Your objective ::
Nothing but the line with "Viewport: 1500px width, 812px height." and the lines after it should appear, each retyped exactly as in the listing.

Given information ::
┌──

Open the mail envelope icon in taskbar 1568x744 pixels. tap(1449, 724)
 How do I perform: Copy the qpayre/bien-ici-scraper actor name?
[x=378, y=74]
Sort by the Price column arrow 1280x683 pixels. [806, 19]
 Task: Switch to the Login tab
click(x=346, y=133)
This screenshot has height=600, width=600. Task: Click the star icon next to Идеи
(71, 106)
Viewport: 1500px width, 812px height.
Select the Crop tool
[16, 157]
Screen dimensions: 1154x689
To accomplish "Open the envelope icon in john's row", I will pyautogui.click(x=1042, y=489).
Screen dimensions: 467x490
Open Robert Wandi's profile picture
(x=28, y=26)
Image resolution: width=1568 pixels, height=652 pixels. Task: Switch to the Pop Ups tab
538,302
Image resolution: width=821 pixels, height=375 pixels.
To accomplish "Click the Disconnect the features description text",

└──

Solution to this problem ::
Viewport: 1500px width, 812px height.
Select the Crop tool
[16, 157]
Screen dimensions: 1154x689
To accomplish "Open the envelope icon in john's row", I will pyautogui.click(x=1042, y=489).
Screen dimensions: 467x490
Open Robert Wandi's profile picture
(x=28, y=26)
Image resolution: width=1568 pixels, height=652 pixels. Task: Switch to the Pop Ups tab
538,302
Image resolution: width=821 pixels, height=375 pixels.
To accomplish "Click the Disconnect the features description text",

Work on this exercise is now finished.